The issue that was brought up on this blog was one of "being to geeky" in woodworking and getting too deep into the detail.
The blog attracted me to read it because i am particularly one for detail to a certain extent and it has been known to be said to me by more than one person including SWMBO (yeah that is who she is today) that i have this habit.
The blogger concluded that if this helps your woodworking do so and there is nothing wrong with it.
Well that was not enough for me. I felt the need to defend this approach more than ever before, not because i want to be right, be seen to be right but for the evidence that i have stacked up in favor of my view.
See i like to look at the facts and have facts rather than heresay govern thinking. I am willing to change just about anything if the facts demonstrate the benefits and i am incentivized by those benefits.
Yesterday my son came home from school (he is currently taking a year of construction techniques...new word for shop) and started telling me with great excitement about the way lumber is cut. Yup he used a big word lumber as opposed to wood. Then he got into the detail of the merits of the different cuts, man he even sprouted out about quatersawn wood and its merits. I was speechless to say the least. I thought this guy was lost to the world of football, hockey and video games. None of which are my fantasies.
But the point reinforced for me the neccesity to get into that detail.
I set up my shop at around age 48/9 I am now 52/3 and for the past few years have not really put out that much from my shop. I have learnt a great deal in the past years. I have a lot of fun out there, learning.
See i plan on doing woodworking as a hobby for as long as i can. So I am in no rush to have output, not that i would not like to finish a project or two.
But i came to the conclusion some time ago that if i merely continue to wing it, I will never achieve the kind of woodworking i desire.
To me its not about the precision of our gauges that today approximate what i saw used in an engeering tool room of a plastic molding company when i was 15, its about the comprehensive understanding of the "art" of working wood.
If we go back as Christopher Schwarz of popular woodworking does into the 18th century, we find that an apprentice did not just come into the shop and start out making furniture.
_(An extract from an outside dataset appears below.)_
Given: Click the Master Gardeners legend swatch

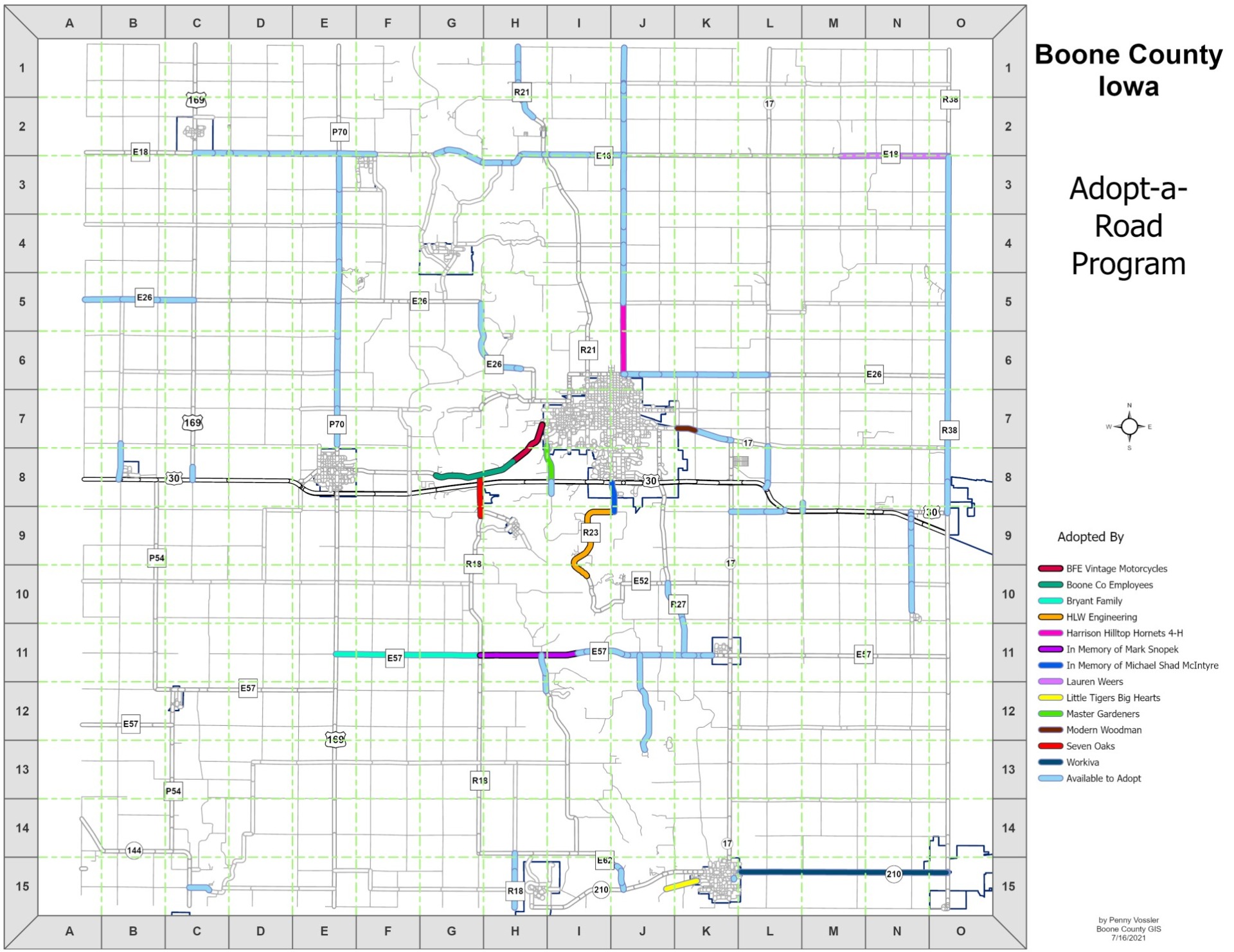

They did not have fancy tormeks or worksharp jigs to sharpen their tools and they certainly did not have any fancy router lifts or INCRA aids and accessories.
Now i dont believe we have to go back to the stoneage to enjoy woodworking and i like gadgets probably more than the next man.
But i have come to believe that there are things we to take the time to trully understand if we are to do more than the diy fix up or struggle through a project.
So if you are like me, and enjoy working through the detail of specific facets of woodworking, the wood, the tools and how they used "properly" feel at ease that you are not a woodworking GEEK with geek used in the socially negative way that it was when i was at school.
Think of yourself rather as an apprentice working through a curriculum which will one day result in you being able to take on any project and make a success of it.